In a recent Private Letter Ruling, a taxpayer sought to invest IRA funds in a partnership. PLR 201547010. His financial advisor prepared the paperwork, the IRA custodian issued a check payable to the partnership, and the partnership agreement showed the IRA as the partner. Done deal? Not quite. Most likely for the reasons discussed above, it turned out the IRA custodian was "unable to hold the partnership interest." So the custodian issued a Form 1099-R, treating the attempted investment as an IRA distribution.
There is a 60-day period to roll over IRA distributions to another IRA or eligible retirement account. The taxpayer, however, didn't learn about the Form 1099-R until preparing his tax returns, which was beyond the 60-day roll over period. So, he asked the IRS to waive the 60-day requirement, which it can do for equitable reasons. The taxpayer argued that his financial advisor should have prepared paperwork to move the account to a different financial institution that would have allowed the investment - presumably through a self-directed IRA.

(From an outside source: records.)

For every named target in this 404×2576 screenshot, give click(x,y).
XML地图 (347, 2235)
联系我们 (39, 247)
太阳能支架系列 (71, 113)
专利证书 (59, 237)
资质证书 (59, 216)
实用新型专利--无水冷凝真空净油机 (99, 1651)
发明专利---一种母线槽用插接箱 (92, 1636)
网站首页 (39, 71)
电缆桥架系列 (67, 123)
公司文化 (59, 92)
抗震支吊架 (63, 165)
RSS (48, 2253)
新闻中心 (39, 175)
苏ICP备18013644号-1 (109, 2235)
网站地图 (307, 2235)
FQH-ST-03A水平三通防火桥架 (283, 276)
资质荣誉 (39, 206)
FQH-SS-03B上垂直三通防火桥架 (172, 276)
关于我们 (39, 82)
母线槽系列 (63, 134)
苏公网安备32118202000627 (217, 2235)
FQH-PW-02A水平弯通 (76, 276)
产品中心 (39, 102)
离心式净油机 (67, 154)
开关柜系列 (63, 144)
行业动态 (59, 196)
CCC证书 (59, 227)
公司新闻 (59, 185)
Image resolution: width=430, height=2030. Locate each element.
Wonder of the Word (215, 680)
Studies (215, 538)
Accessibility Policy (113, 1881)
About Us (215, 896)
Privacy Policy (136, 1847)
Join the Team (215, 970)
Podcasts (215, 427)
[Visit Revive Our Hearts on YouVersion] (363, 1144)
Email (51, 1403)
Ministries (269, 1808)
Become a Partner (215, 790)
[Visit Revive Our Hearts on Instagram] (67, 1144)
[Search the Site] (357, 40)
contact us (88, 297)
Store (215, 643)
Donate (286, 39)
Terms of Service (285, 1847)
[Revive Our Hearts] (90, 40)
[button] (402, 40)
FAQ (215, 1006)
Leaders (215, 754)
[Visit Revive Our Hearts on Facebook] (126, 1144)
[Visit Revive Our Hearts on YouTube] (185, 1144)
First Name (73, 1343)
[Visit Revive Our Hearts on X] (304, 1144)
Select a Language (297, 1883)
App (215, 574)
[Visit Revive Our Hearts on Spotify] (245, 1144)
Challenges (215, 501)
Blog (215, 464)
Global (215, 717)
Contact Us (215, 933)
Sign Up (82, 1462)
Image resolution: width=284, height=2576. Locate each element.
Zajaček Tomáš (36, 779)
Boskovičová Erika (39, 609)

The IRS was not sympathetic. While it noted that errors committed by a financial institution are grounds for waiving the 60-day period, it didn't view this situation as that type of an error. Instead it said, "In this instance, [the taxpayer] chose to use the proceeds from [the IRA] to fund a business venture rather than attempt to roll the proceeds over into an IRA account for retirement purposes." The taxpayer wound up paying tax and penalties on the distribution (although on a positive note he did not unwind the entire IRA, which may have happened if he actually had invested IRA funds in a partnership).
Bottom line: if an alternative investment by an IRA looks enticing, remember there are many, many ways to go wrong, and don't assume reliance on a financial advisor will get you there successfully or that the IRS will be sympathetic if you mess it up.